Your Home, Your Castle - You Rule

By Christina Schuck

 

Your home, no matter how grand or modest, has long been considered a "castle" into which the rain may enter, but not the King of England (or other governmental officials).1 This maxim became part of Fourth Amendment jurisprudence and, as a result, the right to privacy is greatest in one's home.

Excluding others from your castle has long been considered one of the sticks within the property rights bundle.2 The list of those to exclude from your castle may contain law enforcement, local inspectors, burglars and trespassers, and, of course, solicitors.

Privacy in your home is most strongly protected against government action within the criminal context.
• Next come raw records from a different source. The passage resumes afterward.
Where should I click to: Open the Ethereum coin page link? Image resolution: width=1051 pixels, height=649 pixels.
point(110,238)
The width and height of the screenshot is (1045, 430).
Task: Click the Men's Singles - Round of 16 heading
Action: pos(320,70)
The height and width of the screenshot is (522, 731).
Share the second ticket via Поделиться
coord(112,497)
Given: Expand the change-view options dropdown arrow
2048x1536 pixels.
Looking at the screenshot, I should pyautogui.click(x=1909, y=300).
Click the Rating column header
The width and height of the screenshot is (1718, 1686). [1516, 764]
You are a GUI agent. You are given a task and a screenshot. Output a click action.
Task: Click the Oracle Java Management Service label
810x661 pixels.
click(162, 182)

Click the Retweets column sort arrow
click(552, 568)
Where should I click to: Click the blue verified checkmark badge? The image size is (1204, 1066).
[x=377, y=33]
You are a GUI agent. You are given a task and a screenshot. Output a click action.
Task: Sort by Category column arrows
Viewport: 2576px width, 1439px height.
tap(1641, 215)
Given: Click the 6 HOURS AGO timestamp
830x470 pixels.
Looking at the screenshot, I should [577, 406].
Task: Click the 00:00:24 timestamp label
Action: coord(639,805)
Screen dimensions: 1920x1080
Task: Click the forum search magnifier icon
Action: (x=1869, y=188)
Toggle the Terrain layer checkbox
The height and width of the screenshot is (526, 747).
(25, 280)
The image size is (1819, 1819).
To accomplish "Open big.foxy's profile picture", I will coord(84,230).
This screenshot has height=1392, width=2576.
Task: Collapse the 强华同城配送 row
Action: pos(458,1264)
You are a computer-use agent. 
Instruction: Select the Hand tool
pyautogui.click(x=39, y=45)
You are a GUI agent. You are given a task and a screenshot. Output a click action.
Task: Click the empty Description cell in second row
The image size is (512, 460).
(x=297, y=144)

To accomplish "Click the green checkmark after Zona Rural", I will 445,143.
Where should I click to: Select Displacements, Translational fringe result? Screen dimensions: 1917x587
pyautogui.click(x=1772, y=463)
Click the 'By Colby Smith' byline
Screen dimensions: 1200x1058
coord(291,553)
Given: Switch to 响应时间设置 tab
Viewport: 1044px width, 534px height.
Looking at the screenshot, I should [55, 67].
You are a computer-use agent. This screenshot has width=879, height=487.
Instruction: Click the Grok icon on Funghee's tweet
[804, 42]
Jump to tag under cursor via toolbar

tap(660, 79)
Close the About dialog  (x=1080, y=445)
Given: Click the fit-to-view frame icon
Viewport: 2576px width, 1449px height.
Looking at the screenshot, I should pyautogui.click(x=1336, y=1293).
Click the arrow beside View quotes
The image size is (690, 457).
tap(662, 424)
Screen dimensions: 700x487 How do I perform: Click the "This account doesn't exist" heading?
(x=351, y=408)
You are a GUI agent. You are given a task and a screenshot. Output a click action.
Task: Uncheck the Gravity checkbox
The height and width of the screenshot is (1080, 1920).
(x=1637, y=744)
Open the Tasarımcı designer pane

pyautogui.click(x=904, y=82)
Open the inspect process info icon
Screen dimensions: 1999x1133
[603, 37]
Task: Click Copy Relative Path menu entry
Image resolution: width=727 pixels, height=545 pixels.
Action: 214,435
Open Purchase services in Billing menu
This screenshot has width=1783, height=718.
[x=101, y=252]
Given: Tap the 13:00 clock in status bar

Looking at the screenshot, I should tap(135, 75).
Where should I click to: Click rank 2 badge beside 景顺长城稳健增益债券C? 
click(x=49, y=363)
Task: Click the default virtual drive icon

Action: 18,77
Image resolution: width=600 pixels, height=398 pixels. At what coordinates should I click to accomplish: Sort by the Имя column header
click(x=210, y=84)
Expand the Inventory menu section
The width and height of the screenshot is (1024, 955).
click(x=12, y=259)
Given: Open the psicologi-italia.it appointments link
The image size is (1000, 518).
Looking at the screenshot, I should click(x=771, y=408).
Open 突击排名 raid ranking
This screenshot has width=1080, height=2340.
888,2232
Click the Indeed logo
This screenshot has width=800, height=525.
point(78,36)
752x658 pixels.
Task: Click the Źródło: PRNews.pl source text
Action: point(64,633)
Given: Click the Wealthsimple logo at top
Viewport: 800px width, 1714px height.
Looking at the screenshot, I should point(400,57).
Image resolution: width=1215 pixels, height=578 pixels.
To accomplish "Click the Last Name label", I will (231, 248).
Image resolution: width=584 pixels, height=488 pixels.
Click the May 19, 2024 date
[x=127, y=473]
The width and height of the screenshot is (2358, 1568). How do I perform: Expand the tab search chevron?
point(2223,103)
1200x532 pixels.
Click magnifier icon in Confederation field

The Fourth Amendment declares, "The right of the people to be secure in their persons, houses, papers, and effects, against unreasonable searches and seizures, shall not be violated, and no Warrants shall issue, but upon probable cause...." Its purpose is "to safeguard the privacy and security of individuals against arbitrary invasions by governmental officials."3

Washington's constitution protects an individual's castle in Article 1, section 7. Interpreted as more protective than the Fourth Amendment,4 it provides: "No person shall be disturbed in his private affairs, or his home invaded, without authority of law."

In 1921, Washington's Legislature implemented Article 1, section 7 by making a police officer's entry into a private dwelling without a search warrant a gross misdemeanor.5 This law does not apply where an exception to the warrant requirement is recognized (e.g., consensual search, exigent circumstances).6 Prosecution under this law is rare, with the first documented case in 1993.7

The government may also seek entry to your castle to implement its civil authority with an administrative search.8 Many city codes contain "right of entry" provisions declaring the right to enter your property at any reasonable time for various public welfare-based reasons.

In the past, individuals faced criminal conviction for refusing entry to governmental officials.9 That changed in 1967 when the Supreme Court ruled that an individual has a "constitutional right to insist that the inspectors obtain a warrant" and may not be convicted for refusing consent.10

Those seeking administrative warrants beware: Even if a judge issues an administrative warrant, it does not make it legal or protect the official from a trespass charge or constitutional claim.11 Furthermore, "right to entry" statutes do not necessarily give officials the right to enter.